In primo luogo, si investe sulla mediazione incentivando e sostenendone l’utilizzo; si prevede infatti il riordino e la semplificazione degli incentivi fiscali, ma anche l’incremento della misura dell’esenzione dall’imposta di registro sugli accordi conciliativi stipulati ed inoltre il riconoscimento di un credito d’imposta commisurato al compenso dell’avvocato che assiste la parte nella procedura di mediazione nei limiti previsti dai parametri professionali; con l’ulteriore riconoscimento di un credito d’imposta commisurato al contributo unificato versato dalle parti nel giudizio che risulti estinto a seguito della conclusione dell’accordo di mediazione. Ed ancora l’estensione del patrocinio a spese dello Stato alle procedure di mediazione (e di negoziazione assistita) e la previsione di un credito d’imposta in favore degli organismi di mediazione commisurato all’indennità non esigibile dalla parte che si trova nelle condizioni per l’ammissione al patrocinio a spese dello Stato e, infine, la riforma delle spese di avvio della procedura di mediazione e delle indennità spettanti agli organismi di mediazione.

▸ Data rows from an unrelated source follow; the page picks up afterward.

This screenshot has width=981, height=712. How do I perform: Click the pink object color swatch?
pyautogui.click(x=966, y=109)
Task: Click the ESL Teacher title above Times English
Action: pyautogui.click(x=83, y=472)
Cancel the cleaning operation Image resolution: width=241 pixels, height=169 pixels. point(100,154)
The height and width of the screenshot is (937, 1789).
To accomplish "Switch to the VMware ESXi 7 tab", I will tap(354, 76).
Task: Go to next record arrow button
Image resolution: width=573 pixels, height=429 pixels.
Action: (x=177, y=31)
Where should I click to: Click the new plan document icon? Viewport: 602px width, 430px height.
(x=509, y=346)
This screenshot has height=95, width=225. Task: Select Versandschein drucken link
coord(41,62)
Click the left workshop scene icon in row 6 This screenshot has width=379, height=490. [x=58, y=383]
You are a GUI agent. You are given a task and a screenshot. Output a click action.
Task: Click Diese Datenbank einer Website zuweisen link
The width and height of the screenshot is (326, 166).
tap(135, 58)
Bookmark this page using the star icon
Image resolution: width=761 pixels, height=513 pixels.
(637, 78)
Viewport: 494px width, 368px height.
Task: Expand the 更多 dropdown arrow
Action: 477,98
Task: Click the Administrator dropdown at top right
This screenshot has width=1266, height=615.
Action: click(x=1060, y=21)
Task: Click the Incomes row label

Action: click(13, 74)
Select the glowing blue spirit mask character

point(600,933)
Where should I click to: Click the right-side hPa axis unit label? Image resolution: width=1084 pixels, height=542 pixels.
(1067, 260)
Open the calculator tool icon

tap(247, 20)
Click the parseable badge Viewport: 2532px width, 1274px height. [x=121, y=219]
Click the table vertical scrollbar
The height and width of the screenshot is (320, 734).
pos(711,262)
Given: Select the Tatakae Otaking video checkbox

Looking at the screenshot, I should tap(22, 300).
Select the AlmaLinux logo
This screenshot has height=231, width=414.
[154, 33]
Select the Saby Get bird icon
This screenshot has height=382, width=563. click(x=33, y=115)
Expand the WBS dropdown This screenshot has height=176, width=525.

Una seconda area di intervento – di particolare interesse per i professionisti e gli operatori del settore – riguarda poi quei princìpi che mirano a risolvere le diverse criticità processuali emerse nel corso del primo decennio di vigenza della mediazione c.d. obbligatoria, al fine di risolvere i dubbi interpretativi e i contrasti giurisprudenziali che ne sono scaturiti (e che in questi anni hanno minato la effettività e le potenzialità della mediazione). Si pensi alla individuazione dell’onere di avvio della mediazione nel giudizio di opposizione a decreto ingiuntivo, ma anche alla partecipazione personale delle parti (con la limitazione e la regolamentazione del potere di delegare) e alla effettività della procedura con le relative sanzioni; e ancora allo “scudo” per la responsabilità erariale dei funzionari delle amministrazioni pubbliche che partecipano alla mediazione, alla possibilità di utilizzare la relazione dell’esperto in mediazione nel successivo processo o, ancora, alla possibilità dell’amministratore di condominio di attivare e aderire alla procedura senza la preventiva delibera assembleare.
Una terza area riguarda gli interventi sulla mediazione c.d. obbligatoria nella sua duplice declinazione del filtro preventivo (posto dal legislatore in via astratta e generalizzata) e di quello successivo (affidato al giudice per una selezione mirata fatta caso per caso). Per la mediazione preventiva viene prevista l’estensione della mediazione quale condizione di procedibilità della domanda giudiziale ad altri ambiti di controversie (in particolare, in materia di contratti di associazione in partecipazione, di consorzio, di franchising, di opera, di rete, di somministrazione, di società di persone e di sub fornitura). Decorsi cinque anni dall’ampliamento viene prevista una verifica, alla luce delle risultanze statistiche, dell’opportunità della permanenza della procedura di mediazione come condizione di procedibilità. Quanto alla mediazione successiva, nel corso del processo, l’obiettivo è quello di valorizzare e incentivare la mediazione demandata dal giudice in un regime di collaborazione necessaria fra gli uffici giudiziari, le università, nel rispetto della loro autonomia, l’avvocatura, gli organismi di mediazione, gli enti e le associazioni professionali e di categoria sul territorio, che consegua stabilmente la formazione degli operatori, il monitoraggio delle esperienze e la tracciabilità dei provvedimenti giudiziali che demandano le parti alla mediazione.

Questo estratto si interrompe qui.